Ho avuto l’opportunità non solo di parlare al padre, ma di incontrare la sua incredibile figlia. E quando ha parlato alla folla in ascolto, ogni genitore in quella stanza aveva le lacrime agli occhi, perché tutti avevano chiaro che quella bambina poteva essere la loro. E io so che ciascun americano desidera che il futuro di quella bambina sia luminoso. È questo ciò che siamo. Questo è il paese che sono così orgoglioso di guidare come vostro presidente.

E stasera, nonostante tutte le difficoltà che abbiamo affrontato, nonostante le frustrazioni di Washington, non sono mai stato altrettanto pieno di speranza per il nostro futuro. Non ho mai avuto altrettanta speranza per l’America. E vi chiedo di rinfocolare quella speranza. Non parlo di cieco ottimismo, cioè quel genere di speranza che si limita a ignorare l’enormità dell’impresa che si ha davanti o gli ostacoli che ci troviamo lungo il cammino. Non parlo di quell’idealismo velleitario che ci permette di indugiare nelle retrovie, o di tirarci indietro da uno scontro.

Ho sempre creduto che la speranza sia quella cosa tenace dentro di noi che insiste, nonostante tutto sembri dimostrare il contrario, che c’è qualcosa di meglio che ci attende, finché abbiamo il coraggio di raggiungerla, di continuare a lavorare, di continuare a combattere.

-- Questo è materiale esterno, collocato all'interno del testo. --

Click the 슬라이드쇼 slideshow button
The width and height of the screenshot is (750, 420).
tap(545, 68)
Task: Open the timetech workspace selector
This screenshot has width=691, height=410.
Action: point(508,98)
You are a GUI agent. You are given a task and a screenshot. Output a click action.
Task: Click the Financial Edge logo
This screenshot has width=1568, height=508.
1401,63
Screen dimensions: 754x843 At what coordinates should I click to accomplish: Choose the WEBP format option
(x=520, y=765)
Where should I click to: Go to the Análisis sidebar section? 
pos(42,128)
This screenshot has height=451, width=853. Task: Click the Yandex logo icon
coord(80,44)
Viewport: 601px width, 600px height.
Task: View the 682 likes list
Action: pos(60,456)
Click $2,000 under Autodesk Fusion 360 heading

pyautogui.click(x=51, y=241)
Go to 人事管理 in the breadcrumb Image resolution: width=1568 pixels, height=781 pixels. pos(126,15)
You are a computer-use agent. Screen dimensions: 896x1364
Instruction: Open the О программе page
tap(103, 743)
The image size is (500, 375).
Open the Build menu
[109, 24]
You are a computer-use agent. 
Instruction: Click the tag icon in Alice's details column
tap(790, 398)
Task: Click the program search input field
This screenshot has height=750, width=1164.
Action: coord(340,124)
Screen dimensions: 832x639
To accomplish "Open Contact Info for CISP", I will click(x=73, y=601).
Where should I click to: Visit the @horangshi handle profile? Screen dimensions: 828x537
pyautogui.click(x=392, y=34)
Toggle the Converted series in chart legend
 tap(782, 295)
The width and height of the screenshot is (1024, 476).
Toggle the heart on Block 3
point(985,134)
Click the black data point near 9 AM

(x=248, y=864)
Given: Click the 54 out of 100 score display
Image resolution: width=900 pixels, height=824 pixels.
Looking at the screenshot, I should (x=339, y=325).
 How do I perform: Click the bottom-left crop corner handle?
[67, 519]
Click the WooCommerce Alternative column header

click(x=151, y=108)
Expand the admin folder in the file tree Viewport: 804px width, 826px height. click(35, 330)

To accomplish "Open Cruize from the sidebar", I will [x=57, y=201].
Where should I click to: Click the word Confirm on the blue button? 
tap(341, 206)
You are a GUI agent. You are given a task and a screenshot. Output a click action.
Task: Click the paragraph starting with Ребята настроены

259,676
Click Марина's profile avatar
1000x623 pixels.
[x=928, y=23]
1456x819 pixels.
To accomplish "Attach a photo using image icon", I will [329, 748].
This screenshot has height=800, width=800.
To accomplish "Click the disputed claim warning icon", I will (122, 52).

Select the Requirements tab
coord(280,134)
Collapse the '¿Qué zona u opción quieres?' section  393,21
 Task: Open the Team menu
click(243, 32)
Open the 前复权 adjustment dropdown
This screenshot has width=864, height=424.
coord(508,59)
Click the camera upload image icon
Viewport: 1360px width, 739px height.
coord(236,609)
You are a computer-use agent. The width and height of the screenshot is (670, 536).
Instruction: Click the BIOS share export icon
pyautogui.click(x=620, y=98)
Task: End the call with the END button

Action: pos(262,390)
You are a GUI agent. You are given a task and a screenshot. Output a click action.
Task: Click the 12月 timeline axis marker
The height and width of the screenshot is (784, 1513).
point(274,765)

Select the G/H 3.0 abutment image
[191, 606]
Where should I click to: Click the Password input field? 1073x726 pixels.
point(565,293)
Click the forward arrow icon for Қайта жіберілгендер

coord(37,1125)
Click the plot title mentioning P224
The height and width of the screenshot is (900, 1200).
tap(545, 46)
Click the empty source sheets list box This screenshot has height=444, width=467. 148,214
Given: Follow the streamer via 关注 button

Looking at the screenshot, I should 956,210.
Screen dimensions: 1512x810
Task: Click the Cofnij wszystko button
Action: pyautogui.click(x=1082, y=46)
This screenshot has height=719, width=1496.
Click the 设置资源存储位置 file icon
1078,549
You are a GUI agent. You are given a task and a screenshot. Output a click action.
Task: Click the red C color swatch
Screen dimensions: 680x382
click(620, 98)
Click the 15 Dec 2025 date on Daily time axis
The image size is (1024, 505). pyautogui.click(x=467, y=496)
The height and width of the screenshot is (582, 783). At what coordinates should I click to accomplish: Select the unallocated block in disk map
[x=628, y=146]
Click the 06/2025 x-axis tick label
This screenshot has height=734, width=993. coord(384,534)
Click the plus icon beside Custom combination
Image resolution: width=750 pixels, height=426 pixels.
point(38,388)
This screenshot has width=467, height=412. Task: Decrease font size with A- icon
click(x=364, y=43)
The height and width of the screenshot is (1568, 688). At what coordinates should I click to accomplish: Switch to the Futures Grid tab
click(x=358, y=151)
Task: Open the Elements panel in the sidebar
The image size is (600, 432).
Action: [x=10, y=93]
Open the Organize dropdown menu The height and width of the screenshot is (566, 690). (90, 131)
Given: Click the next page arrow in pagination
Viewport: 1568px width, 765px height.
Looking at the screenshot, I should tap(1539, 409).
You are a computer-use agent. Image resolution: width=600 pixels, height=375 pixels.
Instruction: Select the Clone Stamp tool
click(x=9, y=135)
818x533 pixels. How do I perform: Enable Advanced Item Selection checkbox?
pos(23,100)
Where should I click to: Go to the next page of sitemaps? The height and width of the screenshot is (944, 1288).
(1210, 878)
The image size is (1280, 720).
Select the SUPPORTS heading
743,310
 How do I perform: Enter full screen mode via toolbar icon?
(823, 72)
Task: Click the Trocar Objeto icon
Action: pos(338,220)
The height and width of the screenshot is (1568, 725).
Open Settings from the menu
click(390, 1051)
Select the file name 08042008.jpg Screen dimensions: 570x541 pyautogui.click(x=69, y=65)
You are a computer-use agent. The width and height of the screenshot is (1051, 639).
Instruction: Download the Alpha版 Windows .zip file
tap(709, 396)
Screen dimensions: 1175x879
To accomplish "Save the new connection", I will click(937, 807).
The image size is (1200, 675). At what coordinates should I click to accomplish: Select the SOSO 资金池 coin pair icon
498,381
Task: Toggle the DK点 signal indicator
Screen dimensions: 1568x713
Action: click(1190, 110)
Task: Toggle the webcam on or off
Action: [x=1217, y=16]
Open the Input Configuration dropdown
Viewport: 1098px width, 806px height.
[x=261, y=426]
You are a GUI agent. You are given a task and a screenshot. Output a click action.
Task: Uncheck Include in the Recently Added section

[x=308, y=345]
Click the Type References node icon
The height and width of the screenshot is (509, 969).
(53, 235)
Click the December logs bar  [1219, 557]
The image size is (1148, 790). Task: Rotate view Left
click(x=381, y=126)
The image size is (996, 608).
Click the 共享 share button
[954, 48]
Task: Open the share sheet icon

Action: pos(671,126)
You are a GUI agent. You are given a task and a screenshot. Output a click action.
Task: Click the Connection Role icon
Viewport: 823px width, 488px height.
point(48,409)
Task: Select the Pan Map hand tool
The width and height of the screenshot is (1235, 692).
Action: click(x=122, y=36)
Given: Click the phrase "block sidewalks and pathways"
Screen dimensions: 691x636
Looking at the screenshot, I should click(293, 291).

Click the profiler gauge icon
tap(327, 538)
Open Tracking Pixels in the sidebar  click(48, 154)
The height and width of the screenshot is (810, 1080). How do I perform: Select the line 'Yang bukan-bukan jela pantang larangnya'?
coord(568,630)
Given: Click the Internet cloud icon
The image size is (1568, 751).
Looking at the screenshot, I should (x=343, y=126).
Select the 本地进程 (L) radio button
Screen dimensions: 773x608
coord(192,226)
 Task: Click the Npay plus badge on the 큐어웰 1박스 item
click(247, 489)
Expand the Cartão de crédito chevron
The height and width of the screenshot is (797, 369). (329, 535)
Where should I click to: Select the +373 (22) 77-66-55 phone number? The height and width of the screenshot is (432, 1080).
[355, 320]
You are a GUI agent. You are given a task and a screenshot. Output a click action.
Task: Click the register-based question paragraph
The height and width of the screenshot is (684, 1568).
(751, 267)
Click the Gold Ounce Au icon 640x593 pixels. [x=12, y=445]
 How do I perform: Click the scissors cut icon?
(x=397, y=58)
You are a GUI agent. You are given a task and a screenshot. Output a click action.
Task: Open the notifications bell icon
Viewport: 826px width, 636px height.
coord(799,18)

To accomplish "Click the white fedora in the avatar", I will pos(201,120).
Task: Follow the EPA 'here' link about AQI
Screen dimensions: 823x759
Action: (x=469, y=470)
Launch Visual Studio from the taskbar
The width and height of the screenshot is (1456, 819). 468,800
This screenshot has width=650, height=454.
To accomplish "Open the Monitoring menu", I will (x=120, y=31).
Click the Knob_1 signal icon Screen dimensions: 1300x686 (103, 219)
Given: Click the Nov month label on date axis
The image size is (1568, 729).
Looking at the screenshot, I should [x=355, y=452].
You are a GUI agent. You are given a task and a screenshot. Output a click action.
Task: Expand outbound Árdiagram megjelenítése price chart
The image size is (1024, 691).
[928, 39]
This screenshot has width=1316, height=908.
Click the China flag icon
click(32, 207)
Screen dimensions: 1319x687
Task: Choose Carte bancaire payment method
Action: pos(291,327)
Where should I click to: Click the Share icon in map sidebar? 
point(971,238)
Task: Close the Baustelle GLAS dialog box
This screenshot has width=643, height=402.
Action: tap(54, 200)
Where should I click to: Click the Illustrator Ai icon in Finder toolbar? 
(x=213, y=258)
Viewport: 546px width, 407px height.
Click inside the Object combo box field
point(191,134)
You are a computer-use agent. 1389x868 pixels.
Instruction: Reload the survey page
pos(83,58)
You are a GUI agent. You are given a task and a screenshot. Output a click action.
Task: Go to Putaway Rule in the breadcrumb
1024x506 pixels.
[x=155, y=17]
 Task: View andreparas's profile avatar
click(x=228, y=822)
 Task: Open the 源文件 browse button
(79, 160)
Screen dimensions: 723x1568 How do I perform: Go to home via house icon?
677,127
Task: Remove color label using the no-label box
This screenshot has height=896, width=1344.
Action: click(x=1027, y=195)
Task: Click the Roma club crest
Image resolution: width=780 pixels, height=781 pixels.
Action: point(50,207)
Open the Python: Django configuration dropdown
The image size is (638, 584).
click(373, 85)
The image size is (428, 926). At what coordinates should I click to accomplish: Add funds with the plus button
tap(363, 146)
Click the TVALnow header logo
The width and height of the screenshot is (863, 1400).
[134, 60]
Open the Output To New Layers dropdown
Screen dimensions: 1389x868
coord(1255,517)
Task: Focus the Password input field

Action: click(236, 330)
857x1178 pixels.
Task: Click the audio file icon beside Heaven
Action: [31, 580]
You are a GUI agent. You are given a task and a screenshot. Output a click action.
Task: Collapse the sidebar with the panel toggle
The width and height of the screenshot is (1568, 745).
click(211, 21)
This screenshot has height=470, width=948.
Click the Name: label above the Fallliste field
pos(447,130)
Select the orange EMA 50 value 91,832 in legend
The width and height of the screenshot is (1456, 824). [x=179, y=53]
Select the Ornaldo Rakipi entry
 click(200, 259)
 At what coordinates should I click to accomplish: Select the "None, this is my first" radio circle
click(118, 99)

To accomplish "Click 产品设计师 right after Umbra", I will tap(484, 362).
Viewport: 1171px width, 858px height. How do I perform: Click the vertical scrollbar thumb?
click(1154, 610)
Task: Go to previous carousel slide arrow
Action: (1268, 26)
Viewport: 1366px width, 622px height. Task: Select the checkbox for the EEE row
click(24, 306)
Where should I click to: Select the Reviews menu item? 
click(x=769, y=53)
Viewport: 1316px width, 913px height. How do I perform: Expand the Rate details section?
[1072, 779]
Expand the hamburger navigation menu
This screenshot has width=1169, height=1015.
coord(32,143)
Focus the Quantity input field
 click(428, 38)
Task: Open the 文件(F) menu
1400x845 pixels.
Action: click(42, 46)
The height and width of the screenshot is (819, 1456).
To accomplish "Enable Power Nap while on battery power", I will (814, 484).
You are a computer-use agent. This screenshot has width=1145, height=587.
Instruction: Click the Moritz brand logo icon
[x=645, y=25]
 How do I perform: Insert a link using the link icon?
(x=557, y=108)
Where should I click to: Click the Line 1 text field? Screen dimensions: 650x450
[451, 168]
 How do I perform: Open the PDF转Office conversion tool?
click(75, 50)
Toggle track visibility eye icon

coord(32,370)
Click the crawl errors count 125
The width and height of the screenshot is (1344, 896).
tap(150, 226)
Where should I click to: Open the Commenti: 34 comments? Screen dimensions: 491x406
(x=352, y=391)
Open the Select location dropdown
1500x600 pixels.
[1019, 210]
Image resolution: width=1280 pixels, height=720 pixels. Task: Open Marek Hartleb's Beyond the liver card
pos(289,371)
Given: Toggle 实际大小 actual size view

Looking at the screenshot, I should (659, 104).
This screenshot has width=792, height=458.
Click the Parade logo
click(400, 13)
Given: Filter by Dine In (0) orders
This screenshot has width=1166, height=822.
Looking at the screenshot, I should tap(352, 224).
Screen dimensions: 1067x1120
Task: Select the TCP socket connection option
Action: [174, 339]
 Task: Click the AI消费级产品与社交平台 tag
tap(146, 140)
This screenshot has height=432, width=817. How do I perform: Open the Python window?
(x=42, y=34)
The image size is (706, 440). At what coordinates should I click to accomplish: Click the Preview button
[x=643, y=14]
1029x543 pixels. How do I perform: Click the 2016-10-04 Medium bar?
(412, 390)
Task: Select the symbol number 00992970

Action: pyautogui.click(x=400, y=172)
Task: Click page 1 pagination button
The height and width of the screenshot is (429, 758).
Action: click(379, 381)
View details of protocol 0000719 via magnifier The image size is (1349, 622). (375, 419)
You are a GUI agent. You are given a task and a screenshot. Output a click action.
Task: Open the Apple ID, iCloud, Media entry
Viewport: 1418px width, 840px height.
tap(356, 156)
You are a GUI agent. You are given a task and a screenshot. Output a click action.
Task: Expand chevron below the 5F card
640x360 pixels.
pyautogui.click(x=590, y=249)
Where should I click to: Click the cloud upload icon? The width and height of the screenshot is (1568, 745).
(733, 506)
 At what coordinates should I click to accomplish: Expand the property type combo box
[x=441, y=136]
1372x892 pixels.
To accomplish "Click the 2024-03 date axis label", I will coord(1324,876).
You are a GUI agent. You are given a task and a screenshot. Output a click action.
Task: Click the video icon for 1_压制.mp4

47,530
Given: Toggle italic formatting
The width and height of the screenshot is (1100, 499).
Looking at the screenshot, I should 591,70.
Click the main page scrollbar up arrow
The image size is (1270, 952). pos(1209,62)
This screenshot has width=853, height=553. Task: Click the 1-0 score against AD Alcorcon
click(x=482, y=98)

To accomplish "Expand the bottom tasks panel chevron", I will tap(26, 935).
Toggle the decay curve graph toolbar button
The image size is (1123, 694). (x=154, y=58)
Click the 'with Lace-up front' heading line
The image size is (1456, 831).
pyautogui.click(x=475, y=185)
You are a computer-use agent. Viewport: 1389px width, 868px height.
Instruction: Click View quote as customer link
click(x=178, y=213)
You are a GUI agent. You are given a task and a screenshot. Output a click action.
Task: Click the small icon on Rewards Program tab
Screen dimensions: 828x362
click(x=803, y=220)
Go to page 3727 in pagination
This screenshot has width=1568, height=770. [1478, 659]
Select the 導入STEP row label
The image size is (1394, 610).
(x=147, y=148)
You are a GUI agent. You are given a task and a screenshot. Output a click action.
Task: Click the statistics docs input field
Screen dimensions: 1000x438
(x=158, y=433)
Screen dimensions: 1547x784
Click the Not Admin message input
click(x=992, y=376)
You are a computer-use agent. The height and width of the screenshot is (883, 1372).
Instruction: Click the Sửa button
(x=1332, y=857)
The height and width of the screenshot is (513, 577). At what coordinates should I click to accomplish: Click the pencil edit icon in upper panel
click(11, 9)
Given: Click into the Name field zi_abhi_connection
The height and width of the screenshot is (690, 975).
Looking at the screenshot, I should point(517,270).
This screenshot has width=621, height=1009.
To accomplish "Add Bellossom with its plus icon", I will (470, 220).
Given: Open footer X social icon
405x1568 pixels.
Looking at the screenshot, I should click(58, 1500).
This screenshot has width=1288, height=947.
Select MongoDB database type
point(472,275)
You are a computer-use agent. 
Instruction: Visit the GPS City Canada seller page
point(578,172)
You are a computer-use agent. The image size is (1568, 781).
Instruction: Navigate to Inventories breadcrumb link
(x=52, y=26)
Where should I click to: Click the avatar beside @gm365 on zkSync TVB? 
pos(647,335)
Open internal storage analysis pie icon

America, io credo che possiamo costruire sulle basi del progresso che abbiamo fatto, e continuare a lottare per nuovi posti di lavoro e nuove opportunità e una nuova sicurezza per la classe media. Io credo che possiamo mantenere la promessa dei nostri fondatori, l’idea che se sei disposto a lavorare duro, non importa chi tu sia o da dove tu provenga o quale sia il tuo aspetto o dove tu viva. Non importa che tu sia nero o bianco, ispanico o asiatico, o nativo americano, o giovane o vecchio, o ricco o povero, abile, disabile, gay o etero, potrai farcela in America se sei disposto a provarci.

Credo che possiamo afferrare questo futuro insieme, perché non siamo così divisi quanto la nostra politica sembra suggerire. Non siamo cinici quanto gli opinionisti pensano. Siamo più grandi della somma delle nostre ambizioni individuali, e restiamo più di una somma di stati rossi e stati blu. Siamo e per sempre saremo gli Stati Uniti d’America.

E insieme, col vostro aiuto e la grazia di Dio, proseguiremo il nostro viaggio in avanti, e ricorderemo al mondo perché noi viviamo nella più grande nazione della Terra.

Grazie, America. Dio ti benedica. Dio benedica questi Stati Uniti.